Let $f:\mathbb{R} \to \mathbb{R}$ assume that for an arbitrary interval $(a,b) \subseteq \mathbb{R}$ inverse image $f^{-1}((a,b))$ is union (not necessarily finite) of open intervals. Show that function $f$ is continuous.
I'd be grateful for any hints, since I have problem with tackling this one
Hint: let $x \in \mathbb{R}$, $\varepsilon > 0$, and define $y=f(x)$. Then $f^{-1}((y-\varepsilon,y+\varepsilon))$ is an open set which contains $x$. How can you use this to obtain a $\delta$ as in the $\varepsilon,\delta$ definition of continuity? Once you've done that, you conclude that $f$ is continuous at $x$, and since $x$ was arbitrary you get that $f$ is continuous on $\mathbb{R}$.
If you get stuck, here's a followup hint: if $O \subset \mathbb{R}$ is open and $x \in O$ then there is an interval $I \subset O$ centered at $x$.

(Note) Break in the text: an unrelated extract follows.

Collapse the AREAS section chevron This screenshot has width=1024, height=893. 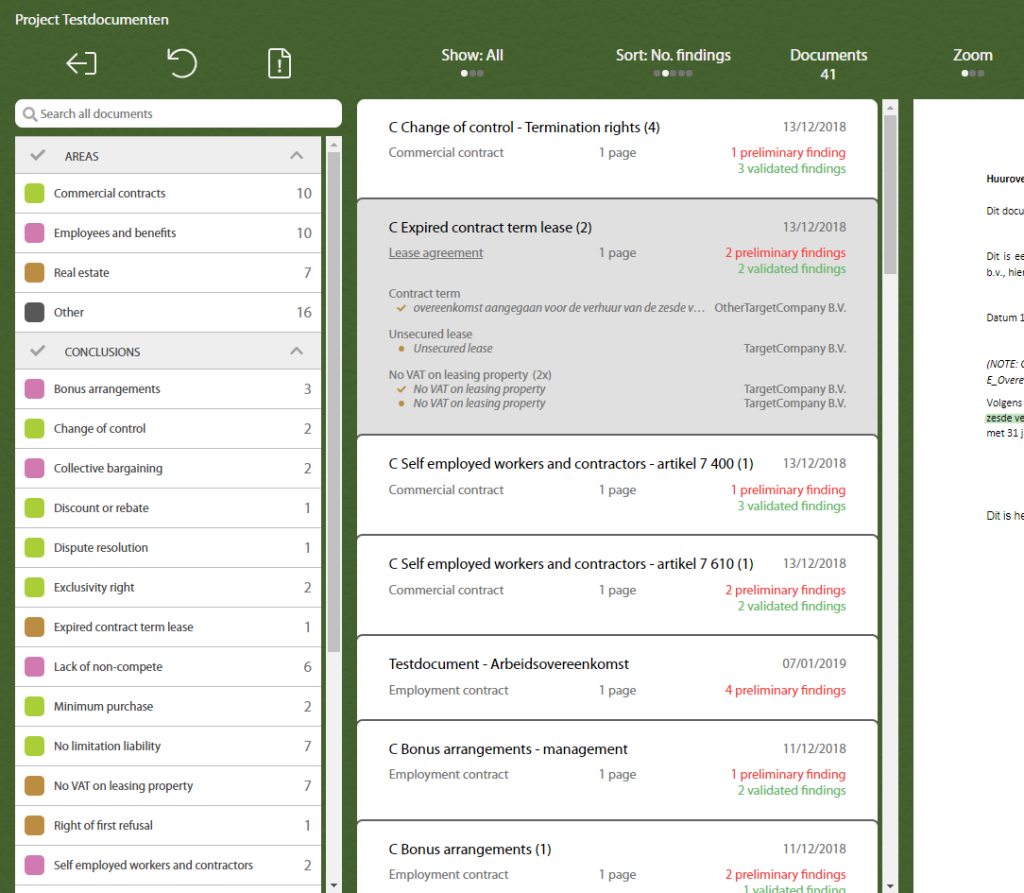pos(296,155)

Let $U\subset\mathbb R$ be open, then for each $x\in U$, there is an open interval $I_x$ centered at $x$ contained in $U$. So we can write $U=\bigcup_{x\in U}I_x$. Hence $$f^{-1}(U) = f^{-1}\left(\bigcup_{x\in U}I_x\right) = \bigcup_{x\in U}f^{-1}(I_x). $$ By assumption, each set $f^{-1}(I_x)$ is a union of open intervals, and therefore is open. It follows that $f^{-1}(U)$ is open, which implies that $f$ is continuous.